序号 | 申请科室 | 调研的体外诊断试剂名称 | 项目名称 |
1 | 病理科 | DAB染色液 | 全自动免疫组织化学诊断辅助试剂 |
2 | 病理科 | DAB染色增强液 | 全自动免疫组织化学诊断辅助试剂 |
3 | 病理科 | 免疫组化抗原修复缓冲液 | 全自动免疫组织化学诊断辅助试剂 |
4 | 病理科 | 免疫组化抗原修复缓冲液 | 全自动免疫组织化学诊断辅助试剂 |
5 | 病理科 | 缓冲液 | 全自动免疫组织化学诊断辅助试剂 |
资质要求:
1.供应商和生产企业须提供符合国家医疗器械相关要求并提供加盖企业鲜章的营业执照、相关经营许可证、相关生产许可证、生产企业对经营企业的授权委托书、经营企业法人授权委托书、《医疗器械注册证》或备案登记等。
2.符合国家食品药品监督管理局要求的产品中文、英文说明书。
3.产品报价单(一份),包含试剂名称、规格、单位、单价。
公告期限:自公告发布之日起5个工作日。
报名须知:
1.报名时间:自公告发布之日起至2021年4月21日(工作日上午9:00-11:00,下午15:00-17:00),逾期不予报名。
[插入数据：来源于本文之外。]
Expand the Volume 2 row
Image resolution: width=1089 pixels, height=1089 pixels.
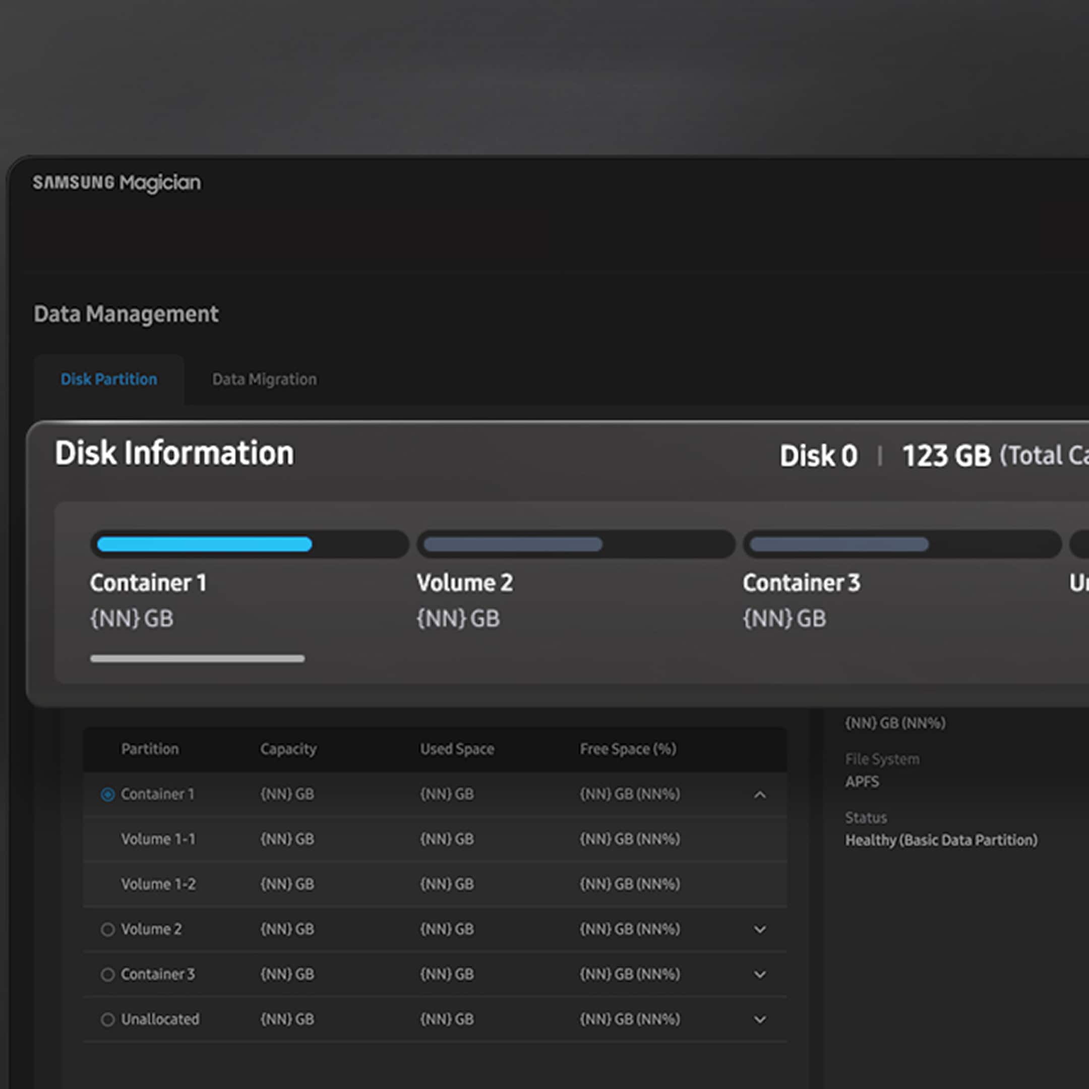tap(760, 929)
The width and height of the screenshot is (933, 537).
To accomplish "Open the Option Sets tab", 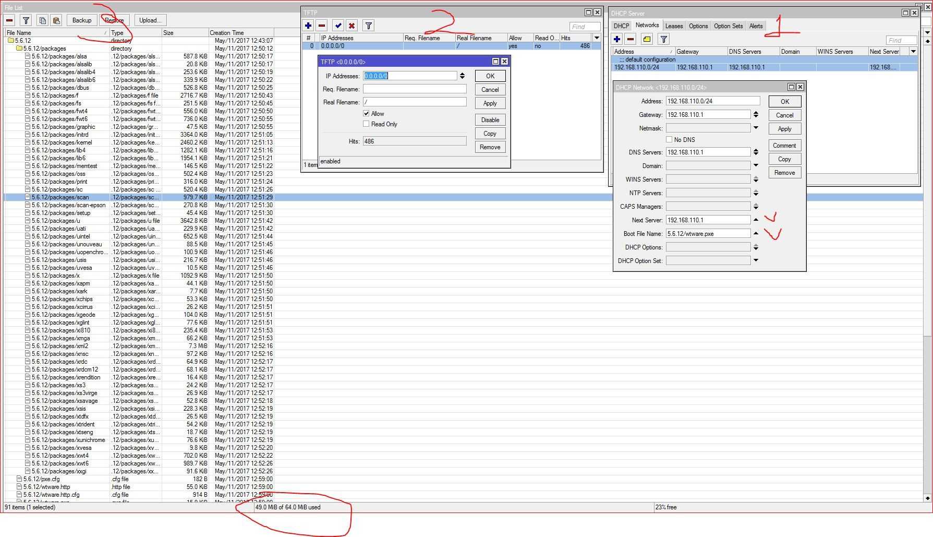I will pyautogui.click(x=728, y=26).
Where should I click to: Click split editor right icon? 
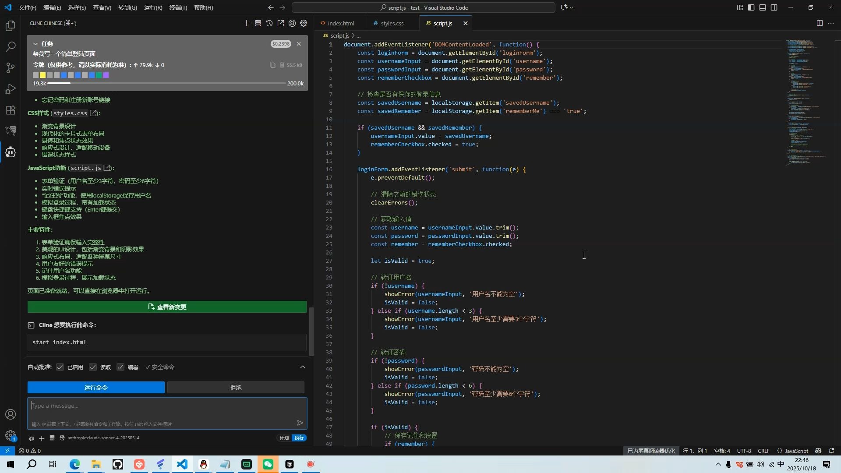click(820, 23)
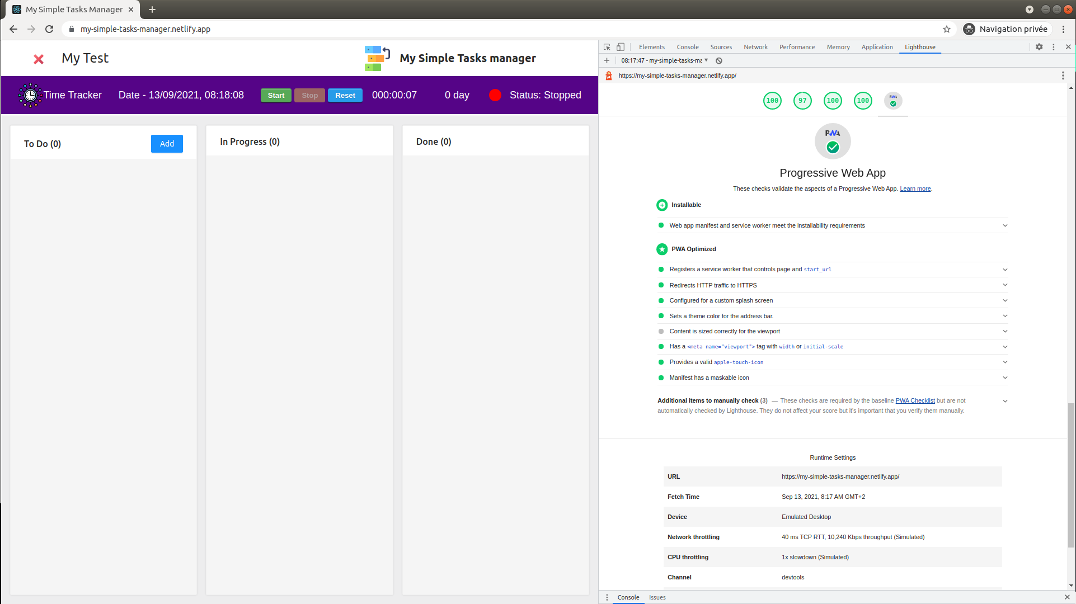The width and height of the screenshot is (1076, 604).
Task: Click the plus icon for new Lighthouse report
Action: coord(607,60)

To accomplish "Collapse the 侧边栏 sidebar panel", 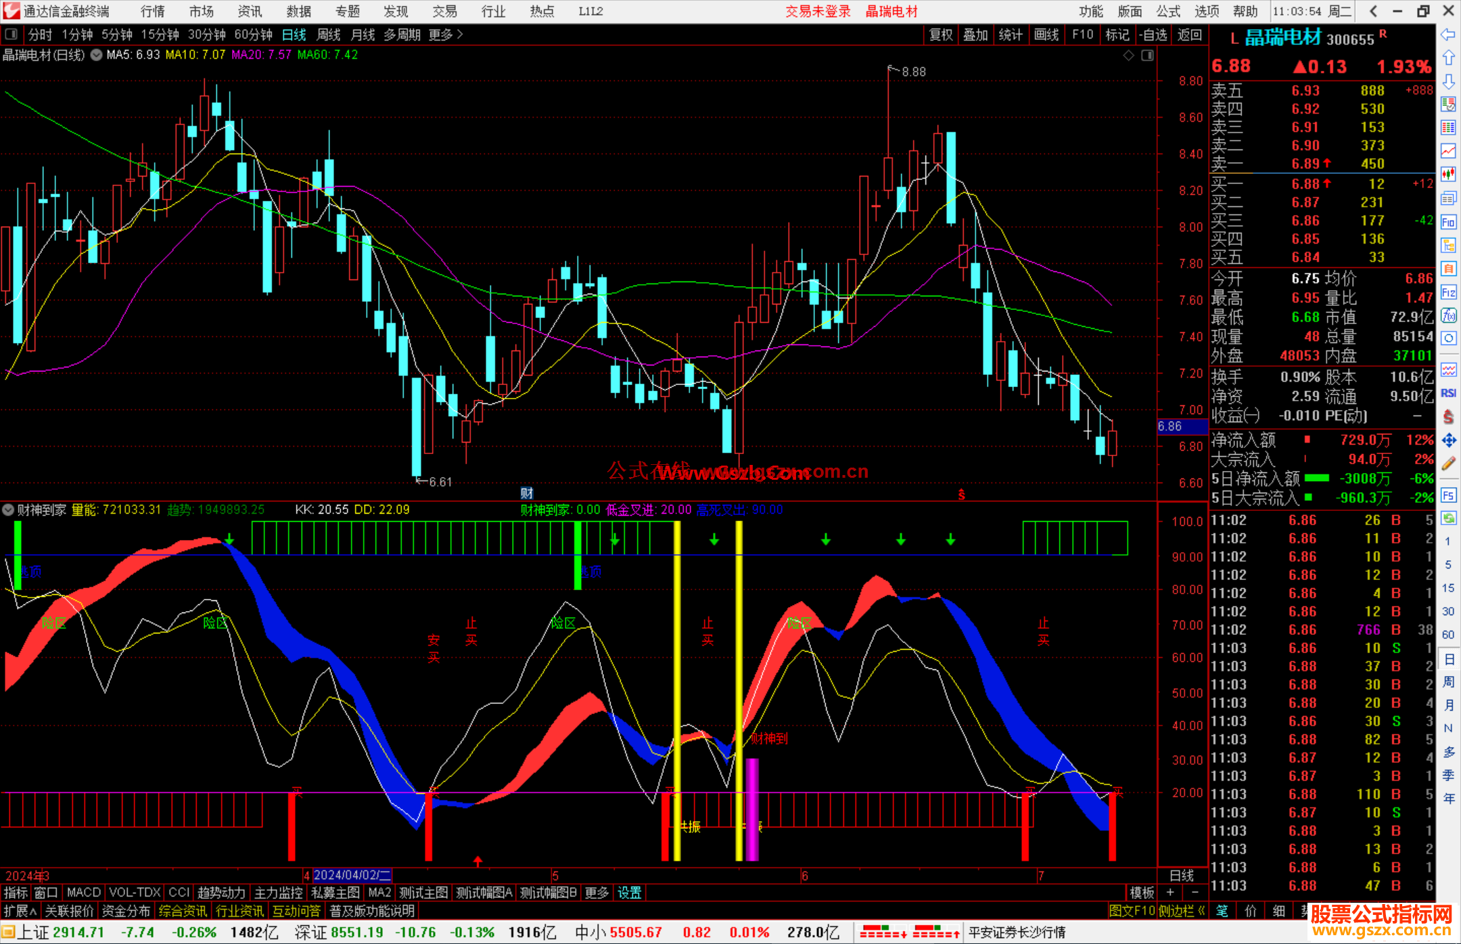I will click(1182, 911).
本次调研不接受邮寄的响应文件
2.报名地址:***
3.联系人: 罗老师 联系电话***
★ 注:相关试剂供应商或生产企业报名时请将以上资质要求所需的资料统一装入一个文件袋并密封, 文件袋封面注明公司名称、联系人、联系电话***
★ 根据《西南医科大学附属医院体外诊断试剂采购实施方案(试行)》文件要求,本项目后续采购只接受参加了我院组织的市场调研,且通过了该调研论证的供应商参与响应。